01:40 That's an insane amount.

01:41 And so they've got a lot of Python code that has to be converted to Python 3.

01:45 And this is from their Athena trading platform, which is at the core of their business operations, right?

01:51 So they got a late start to migrating Python 3.

01:54 And people are pointing out this could be a security risk for them, right?

01:57 Like we saw what happened with Equifax and some outdated things there.

02:02 Like who knows what the risks are?

02:04 I think it's probably less than something like the web frameworks that were out of date at other places.

02:09 But yeah, they have a lot of stuff that has to be migrated.

02:13 And internally, they use Python for pricing, trading, risk management, analytics, and even machine learning.

02:19 So just to look at some stats from this project, the feature set utilizes 150,000 Python modules, over 500 open source packages, 35 million lines of Python code contributed by 1,500 developers.

02:35 Okay.

02:36 So they got a big team.

02:37 That's a huge scale.

02:38 And by the way, I wonder how much JPMorgan Chase is contributing back to those 500 open source projects.

02:44 Hopefully some.

02:45 All right.

02:45 Now, it says they're going to miss the deadline, right?

02:48 That most of the strategic elements are going to be in place by Q1 2020.

02:53 But they can't do it all.

02:55 And I know it's probably like a good roadmap for folks, right?

02:58 They don't have to upgrade it all and then release that new thing, right?

03:02 They can upgrade elements at a time.

03:03 Yeah.

03:04 And there's a lot of great stories on how folks have done that.
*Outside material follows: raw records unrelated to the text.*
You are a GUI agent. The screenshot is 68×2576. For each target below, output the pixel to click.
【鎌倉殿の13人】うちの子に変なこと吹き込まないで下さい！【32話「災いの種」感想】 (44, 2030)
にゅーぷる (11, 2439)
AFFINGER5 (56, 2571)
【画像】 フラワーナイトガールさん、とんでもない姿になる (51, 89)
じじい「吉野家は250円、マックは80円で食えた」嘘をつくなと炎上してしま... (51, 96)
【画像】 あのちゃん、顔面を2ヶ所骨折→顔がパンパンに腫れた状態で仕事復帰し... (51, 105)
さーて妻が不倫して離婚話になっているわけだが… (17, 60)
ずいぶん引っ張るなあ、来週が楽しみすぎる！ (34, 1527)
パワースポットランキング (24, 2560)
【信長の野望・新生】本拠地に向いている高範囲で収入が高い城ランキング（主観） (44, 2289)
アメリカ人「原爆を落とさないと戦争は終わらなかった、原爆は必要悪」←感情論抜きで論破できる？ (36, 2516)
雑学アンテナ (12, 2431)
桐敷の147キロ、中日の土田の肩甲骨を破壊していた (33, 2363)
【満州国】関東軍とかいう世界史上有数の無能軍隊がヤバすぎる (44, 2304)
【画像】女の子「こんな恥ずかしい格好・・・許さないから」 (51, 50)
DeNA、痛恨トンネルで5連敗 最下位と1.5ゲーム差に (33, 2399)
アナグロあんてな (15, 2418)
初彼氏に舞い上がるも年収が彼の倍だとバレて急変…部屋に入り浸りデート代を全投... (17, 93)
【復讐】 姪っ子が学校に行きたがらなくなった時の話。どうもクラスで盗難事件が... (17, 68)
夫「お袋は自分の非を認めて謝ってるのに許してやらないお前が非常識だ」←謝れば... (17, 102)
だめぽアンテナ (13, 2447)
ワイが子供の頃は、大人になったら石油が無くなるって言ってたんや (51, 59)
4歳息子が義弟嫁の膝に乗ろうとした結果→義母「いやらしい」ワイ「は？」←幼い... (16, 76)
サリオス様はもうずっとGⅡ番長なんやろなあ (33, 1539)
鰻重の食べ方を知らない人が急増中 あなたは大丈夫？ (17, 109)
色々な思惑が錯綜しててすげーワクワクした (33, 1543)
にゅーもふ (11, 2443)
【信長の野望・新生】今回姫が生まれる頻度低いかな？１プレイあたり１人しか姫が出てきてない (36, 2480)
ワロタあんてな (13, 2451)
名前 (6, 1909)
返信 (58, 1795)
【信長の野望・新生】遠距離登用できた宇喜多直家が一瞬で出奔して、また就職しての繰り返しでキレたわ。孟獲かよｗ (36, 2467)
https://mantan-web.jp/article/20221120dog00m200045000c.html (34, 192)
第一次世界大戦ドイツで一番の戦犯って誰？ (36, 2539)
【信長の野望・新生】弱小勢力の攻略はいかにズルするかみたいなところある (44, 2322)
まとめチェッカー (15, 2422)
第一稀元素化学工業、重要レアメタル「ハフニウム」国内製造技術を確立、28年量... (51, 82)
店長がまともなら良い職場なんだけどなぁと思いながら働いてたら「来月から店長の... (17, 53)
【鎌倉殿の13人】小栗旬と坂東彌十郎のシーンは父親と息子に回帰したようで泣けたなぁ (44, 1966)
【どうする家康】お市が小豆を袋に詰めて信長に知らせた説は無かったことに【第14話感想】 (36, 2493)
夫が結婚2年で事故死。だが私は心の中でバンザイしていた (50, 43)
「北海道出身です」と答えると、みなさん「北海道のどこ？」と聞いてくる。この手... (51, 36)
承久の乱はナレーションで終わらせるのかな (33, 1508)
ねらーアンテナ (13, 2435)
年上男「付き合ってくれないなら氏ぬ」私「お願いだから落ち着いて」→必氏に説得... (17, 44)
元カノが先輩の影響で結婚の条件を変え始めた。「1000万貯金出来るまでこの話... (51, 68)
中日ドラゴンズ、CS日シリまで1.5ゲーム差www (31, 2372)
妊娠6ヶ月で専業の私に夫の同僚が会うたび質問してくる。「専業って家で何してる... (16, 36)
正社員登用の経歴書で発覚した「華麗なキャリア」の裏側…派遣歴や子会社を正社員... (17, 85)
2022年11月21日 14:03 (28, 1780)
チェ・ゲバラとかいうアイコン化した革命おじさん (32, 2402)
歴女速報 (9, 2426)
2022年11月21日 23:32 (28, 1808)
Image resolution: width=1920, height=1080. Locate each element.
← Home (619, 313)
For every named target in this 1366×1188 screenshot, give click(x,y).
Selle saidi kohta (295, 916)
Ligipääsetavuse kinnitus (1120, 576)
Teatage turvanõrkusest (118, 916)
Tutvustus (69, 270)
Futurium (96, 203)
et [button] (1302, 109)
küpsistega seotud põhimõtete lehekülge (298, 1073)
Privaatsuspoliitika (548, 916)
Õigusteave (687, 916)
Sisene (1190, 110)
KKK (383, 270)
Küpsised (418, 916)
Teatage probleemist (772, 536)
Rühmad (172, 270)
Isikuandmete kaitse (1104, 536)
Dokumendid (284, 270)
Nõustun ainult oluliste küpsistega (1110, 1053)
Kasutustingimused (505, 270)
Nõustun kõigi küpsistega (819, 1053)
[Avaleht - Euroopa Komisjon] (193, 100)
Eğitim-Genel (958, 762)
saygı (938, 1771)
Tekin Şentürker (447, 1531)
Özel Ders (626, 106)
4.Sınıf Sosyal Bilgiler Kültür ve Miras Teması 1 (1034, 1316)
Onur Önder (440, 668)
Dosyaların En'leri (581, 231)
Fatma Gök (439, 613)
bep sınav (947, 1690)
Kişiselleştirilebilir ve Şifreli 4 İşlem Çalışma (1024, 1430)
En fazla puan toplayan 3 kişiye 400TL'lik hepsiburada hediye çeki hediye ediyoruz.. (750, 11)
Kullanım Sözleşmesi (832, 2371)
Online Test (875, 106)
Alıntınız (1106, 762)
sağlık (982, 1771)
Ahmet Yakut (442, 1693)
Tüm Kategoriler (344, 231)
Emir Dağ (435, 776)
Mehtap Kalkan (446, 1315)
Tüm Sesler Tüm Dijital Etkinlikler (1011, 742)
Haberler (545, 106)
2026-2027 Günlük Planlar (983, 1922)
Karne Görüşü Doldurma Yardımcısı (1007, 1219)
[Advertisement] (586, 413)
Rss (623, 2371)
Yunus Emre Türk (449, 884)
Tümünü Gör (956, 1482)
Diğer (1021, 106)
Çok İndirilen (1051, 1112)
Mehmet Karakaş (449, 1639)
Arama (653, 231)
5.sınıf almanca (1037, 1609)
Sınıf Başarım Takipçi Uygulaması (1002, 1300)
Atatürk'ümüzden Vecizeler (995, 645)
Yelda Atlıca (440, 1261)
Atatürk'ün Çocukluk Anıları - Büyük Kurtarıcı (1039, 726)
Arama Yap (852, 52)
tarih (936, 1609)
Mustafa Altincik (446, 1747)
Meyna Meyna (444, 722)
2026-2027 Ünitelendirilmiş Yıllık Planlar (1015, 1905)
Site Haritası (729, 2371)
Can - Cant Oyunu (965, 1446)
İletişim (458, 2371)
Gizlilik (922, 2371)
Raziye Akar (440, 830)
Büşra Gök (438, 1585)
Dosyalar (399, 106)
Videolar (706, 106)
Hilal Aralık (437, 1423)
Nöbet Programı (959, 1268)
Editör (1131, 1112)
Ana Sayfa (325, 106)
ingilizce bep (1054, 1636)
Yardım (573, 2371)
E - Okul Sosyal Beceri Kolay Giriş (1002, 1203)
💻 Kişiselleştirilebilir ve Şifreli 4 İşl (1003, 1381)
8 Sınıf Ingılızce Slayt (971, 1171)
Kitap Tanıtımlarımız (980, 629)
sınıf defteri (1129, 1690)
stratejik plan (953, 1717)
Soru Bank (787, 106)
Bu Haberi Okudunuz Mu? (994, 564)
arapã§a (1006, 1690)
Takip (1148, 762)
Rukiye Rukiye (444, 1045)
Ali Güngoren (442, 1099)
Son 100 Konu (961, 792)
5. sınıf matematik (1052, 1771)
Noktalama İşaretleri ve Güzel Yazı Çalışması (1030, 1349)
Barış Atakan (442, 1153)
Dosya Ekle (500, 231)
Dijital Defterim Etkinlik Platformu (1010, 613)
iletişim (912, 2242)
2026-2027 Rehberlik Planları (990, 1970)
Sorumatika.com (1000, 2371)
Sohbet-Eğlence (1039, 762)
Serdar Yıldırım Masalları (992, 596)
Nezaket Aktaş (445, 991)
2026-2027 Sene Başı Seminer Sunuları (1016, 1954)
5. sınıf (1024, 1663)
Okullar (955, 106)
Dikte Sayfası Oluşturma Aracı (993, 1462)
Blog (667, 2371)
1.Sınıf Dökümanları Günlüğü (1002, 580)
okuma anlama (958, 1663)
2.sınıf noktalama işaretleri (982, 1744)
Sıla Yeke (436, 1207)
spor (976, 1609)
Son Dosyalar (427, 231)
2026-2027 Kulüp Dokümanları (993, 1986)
03:06 I think probably the Instagram project was the most awesome one I've seen where they didn't even branch, right?

03:13 They just found a way to seamlessly move from Python 2 to 3 while still running on 2 and then finally flipping the switch.

03:18 Here's another one I thought you would find interesting, though.

03:21 They have some other stats.

03:23 You know, on your projects, how often do you commit code?

03:26 It's like once a week, once a day, once an hour.

03:29 Yeah, several times a day.

03:30 Yeah.

03:30 I'm kind of the same.

03:31 I do that.

03:32 And you guys don't really release stuff.

03:34 But like say the Python Bytes website or the Talk Python training site, you know, those probably do some form of website release every other day.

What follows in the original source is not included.